■ Problem to solve: Reproduce, word for word, the span of the Hadith classification text between "Singer chaotic map: by" and "local optima problem.", inclusive.
::: Selected text :::
In the proposed work, the main objectives can be summarized as follows:

  • The GI as a filter-based approach and ISCA algorithm is embedded to complement their advantages and solve their shortcomings and thus classify the Hadith text more accurately.

  • The ISCA is proposed using Chaos theory and SA algorithm as follows:

    1. a.

      Singer chaotic map: by incorporating singer chaotic map within SCA to improve the diversity of its solutions.

    2. b.

      SA algorithm: the embedding of the SA algorithm as a local search operator at the end of each SCA iteration to improve its exploitation and to avoid the local optima problem.

  • The proposed ISCA was tested on three Hadiths datasets. The experiments conducted showed the superiority of the ISCA compared to the five other comparative methods (i.e., SCA, PSO, GA, GOA, and HHO) and other Hadith classification baseline works.

  • The collection of three different types of Hadiths datasets including D1, D2, and D3 datasets, where D2 represents a new type of dataset in Hadith research. In addition, for the D3 dataset, it represents the English translated version of Sahih Al-Bukhari in which no research in the literature has applied classification tasks for English Hadiths translated version. In addition, the application of the ISCA to the English dataset confirms the ability of the proposed algorithm to work on different languages.
::: Dataset section :::
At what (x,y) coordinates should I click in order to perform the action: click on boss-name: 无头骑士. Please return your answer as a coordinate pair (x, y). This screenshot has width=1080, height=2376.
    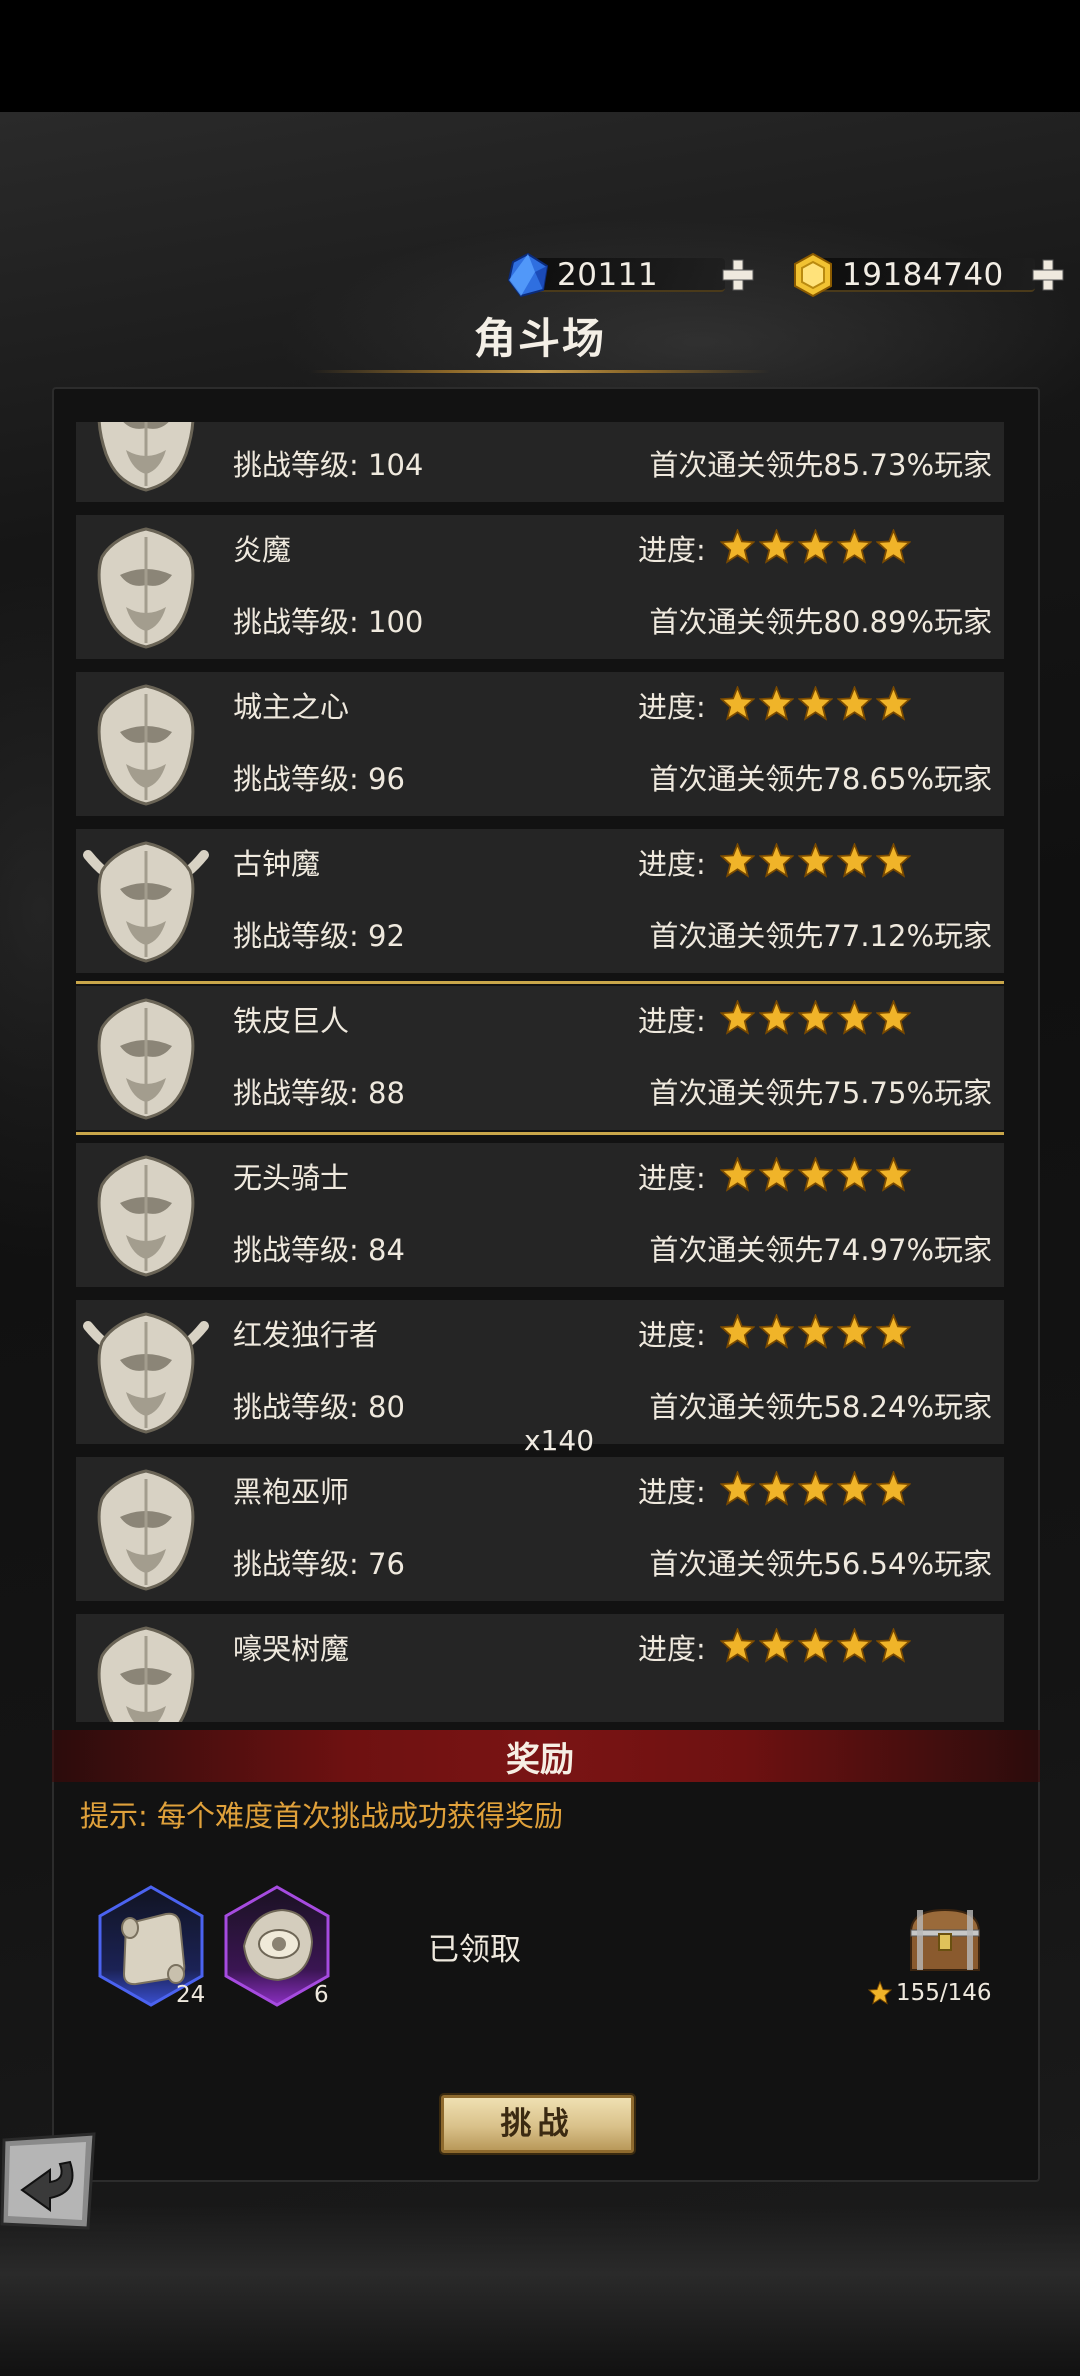
    Looking at the image, I should click on (292, 1178).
:::
■ Your response:
Singer chaotic map: by incorporating singer chaotic map within SCA to improve the diversity of its solutions.

    2. b.

      SA algorithm: the embedding of the SA algorithm as a local search operator at the end of each SCA iteration to improve its exploitation and to avoid the local optima problem.